## BEGIN Text segment

OH MY GOD i'm crying here with laughter, just had a look on You Tube....... that is soooooo funny 

If I manage to get wriggle butt Piper in the costume this year I'll remember to video it for you.


----------



## Guest (Sep 1, 2008)

gillieworm said:


> OH MY GOD i'm crying here with laughter, just had a look on You Tube....... that is soooooo funny
> 
> If I manage to get wriggle butt Piper in the costume this year I'll remember to video it for you.


hehehe lurrvly jubley  u could even put him on youtube aswell lol.

this ones so funny haha >>> YouTube - Rare! Chihuahua wearing boots sighting and this one rofl YouTube - dog wearing boots


----------



## gillieworm (Jul 4, 2008)

I have got killer stomach ache from laughing too much.

You've got me in trouble loe, woke the old man up with laughing so hard. Mardy git has to be up for work at 4.30 so he's just come down and sternly told me to keep the racket down


----------



## Guest (Sep 1, 2008)

gillieworm said:


> Here's our boy Logan last halloween pmsl


Love that costume  I got Lucky a devil one last year but he didn't like it either only had it on long enough for a photo, i'll have a look for it


----------



## Bulldoglover (Sep 1, 2008)

For anyone who did miss the Martin Clunes Dog programme on Sunday night you can watch it on the ITV website, it shows both episodes.

## END Text segment
## BEGIN Task input

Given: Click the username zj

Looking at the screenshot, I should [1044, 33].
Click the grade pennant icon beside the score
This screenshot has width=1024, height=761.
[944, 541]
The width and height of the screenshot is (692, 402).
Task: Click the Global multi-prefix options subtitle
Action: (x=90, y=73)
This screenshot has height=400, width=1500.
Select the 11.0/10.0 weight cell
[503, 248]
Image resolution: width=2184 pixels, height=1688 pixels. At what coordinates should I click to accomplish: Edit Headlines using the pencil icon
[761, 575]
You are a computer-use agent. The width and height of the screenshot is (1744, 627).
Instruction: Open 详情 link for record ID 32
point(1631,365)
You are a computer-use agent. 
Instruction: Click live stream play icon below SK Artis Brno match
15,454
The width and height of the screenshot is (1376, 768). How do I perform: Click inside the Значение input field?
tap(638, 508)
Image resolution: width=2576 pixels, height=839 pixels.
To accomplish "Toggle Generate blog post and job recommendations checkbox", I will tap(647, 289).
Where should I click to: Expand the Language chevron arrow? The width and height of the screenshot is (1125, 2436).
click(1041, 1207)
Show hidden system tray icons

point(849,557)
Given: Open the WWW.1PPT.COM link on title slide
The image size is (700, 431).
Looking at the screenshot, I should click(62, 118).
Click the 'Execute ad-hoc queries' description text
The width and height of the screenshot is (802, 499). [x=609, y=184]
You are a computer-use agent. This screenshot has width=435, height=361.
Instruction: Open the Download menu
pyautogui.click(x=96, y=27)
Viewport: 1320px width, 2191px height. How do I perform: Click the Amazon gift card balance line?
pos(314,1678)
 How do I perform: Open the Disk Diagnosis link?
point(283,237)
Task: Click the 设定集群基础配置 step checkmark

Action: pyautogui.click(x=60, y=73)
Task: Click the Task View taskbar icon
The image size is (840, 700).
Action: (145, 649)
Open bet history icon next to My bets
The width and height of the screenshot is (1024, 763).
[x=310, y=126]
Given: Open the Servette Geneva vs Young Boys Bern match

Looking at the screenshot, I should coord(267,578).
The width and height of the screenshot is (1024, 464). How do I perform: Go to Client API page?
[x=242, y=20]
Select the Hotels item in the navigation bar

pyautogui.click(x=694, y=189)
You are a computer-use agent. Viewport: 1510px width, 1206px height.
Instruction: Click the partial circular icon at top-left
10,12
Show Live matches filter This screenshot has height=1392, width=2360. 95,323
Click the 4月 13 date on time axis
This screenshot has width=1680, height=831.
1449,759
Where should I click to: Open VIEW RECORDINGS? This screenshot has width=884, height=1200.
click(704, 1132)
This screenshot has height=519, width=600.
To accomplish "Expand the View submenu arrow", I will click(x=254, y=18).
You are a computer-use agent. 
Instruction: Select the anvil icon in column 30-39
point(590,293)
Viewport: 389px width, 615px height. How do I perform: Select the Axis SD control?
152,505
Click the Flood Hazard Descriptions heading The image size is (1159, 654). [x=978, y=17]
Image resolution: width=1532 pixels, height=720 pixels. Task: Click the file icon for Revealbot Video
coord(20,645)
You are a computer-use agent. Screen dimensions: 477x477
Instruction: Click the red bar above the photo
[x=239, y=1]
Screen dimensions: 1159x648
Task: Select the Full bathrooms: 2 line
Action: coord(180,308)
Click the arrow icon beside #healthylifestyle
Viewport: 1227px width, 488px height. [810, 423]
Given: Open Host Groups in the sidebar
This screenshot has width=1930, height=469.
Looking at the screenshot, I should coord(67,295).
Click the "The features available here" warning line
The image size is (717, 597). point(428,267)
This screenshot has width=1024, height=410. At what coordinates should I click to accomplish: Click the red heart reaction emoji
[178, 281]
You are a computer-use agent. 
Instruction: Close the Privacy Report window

## END Task input

▸ **Set of tasks**
1/ Answer these questions about the dog costume thread:
(a) According to gillieworm, what time does the old man have to be up for work?
(b) What kind of costume did the Guest get Lucky last year?
(c) Where can the Martin Clunes Dog programme be watched?
2/ Write out the entries exactly, starting at the line that contains "Show Live matches" and ending at the last line of the entries, with both ends included.

▸ **Results of the tasks**
1/
(a) 4.30
(b) A devil one
(c) On the ITV website

2/
Show Live matches filter This screenshot has height=1392, width=2360. 95,323
Click the 4月 13 date on time axis
This screenshot has width=1680, height=831.
1449,759
Where should I click to: Open VIEW RECORDINGS? This screenshot has width=884, height=1200.
click(704, 1132)
This screenshot has height=519, width=600.
To accomplish "Expand the View submenu arrow", I will click(x=254, y=18).
You are a computer-use agent. 
Instruction: Select the anvil icon in column 30-39
point(590,293)
Viewport: 389px width, 615px height. How do I perform: Select the Axis SD control?
152,505
Click the Flood Hazard Descriptions heading The image size is (1159, 654). [x=978, y=17]
Image resolution: width=1532 pixels, height=720 pixels. Task: Click the file icon for Revealbot Video
coord(20,645)
You are a computer-use agent. Screen dimensions: 477x477
Instruction: Click the red bar above the photo
[x=239, y=1]
Screen dimensions: 1159x648
Task: Select the Full bathrooms: 2 line
Action: coord(180,308)
Click the arrow icon beside #healthylifestyle
Viewport: 1227px width, 488px height. [810, 423]
Given: Open Host Groups in the sidebar
This screenshot has width=1930, height=469.
Looking at the screenshot, I should coord(67,295).
Click the "The features available here" warning line
The image size is (717, 597). point(428,267)
This screenshot has width=1024, height=410. At what coordinates should I click to accomplish: Click the red heart reaction emoji
[178, 281]
You are a computer-use agent. 
Instruction: Close the Privacy Report window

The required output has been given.